> _Task to complete_
Pull out every line of the records below that contains the string "computer". Case counts.

> _Dataset records_
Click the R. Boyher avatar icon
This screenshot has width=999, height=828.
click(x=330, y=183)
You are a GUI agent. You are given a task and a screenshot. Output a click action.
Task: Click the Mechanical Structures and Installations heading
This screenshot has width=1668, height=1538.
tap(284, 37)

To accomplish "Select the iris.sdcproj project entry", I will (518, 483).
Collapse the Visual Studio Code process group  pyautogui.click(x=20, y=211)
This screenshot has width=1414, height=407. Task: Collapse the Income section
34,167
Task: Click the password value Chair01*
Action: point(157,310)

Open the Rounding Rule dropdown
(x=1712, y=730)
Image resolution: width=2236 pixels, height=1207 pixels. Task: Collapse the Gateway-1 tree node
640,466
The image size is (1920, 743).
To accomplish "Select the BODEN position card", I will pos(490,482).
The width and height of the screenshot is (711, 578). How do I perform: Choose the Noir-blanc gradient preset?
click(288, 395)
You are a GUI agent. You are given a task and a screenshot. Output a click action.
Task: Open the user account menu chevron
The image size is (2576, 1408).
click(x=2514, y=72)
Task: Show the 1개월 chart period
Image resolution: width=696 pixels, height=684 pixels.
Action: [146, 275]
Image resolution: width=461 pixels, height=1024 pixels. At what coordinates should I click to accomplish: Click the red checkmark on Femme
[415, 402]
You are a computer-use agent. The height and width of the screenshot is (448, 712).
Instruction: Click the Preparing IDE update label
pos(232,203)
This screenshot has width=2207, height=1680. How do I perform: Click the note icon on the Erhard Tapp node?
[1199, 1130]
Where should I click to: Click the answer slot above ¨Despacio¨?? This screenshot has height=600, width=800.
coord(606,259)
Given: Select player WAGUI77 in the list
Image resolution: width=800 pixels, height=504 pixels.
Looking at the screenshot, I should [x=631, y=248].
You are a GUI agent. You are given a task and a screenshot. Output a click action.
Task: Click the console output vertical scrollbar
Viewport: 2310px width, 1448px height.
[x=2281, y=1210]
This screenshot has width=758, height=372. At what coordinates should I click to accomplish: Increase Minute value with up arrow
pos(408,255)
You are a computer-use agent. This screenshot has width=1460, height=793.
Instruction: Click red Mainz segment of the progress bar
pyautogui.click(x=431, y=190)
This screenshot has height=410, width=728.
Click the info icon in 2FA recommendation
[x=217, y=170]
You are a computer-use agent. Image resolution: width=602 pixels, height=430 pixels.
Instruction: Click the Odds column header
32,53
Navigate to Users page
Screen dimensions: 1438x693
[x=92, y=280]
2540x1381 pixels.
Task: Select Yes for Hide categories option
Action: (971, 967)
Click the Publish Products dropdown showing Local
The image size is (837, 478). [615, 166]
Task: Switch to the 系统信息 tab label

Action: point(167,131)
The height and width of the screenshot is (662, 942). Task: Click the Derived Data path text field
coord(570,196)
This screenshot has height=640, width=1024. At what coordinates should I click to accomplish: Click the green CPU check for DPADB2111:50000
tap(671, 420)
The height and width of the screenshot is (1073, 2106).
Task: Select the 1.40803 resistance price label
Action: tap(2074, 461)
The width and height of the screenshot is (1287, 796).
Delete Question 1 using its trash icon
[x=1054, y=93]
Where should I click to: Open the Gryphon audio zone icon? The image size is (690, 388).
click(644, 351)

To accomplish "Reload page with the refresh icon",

> _Exercise result_
You are a computer-use agent. The height and width of the screenshot is (448, 712).
You are a computer-use agent. This screenshot has width=1460, height=793.
You are a computer-use agent. Image resolution: width=602 pixels, height=430 pixels.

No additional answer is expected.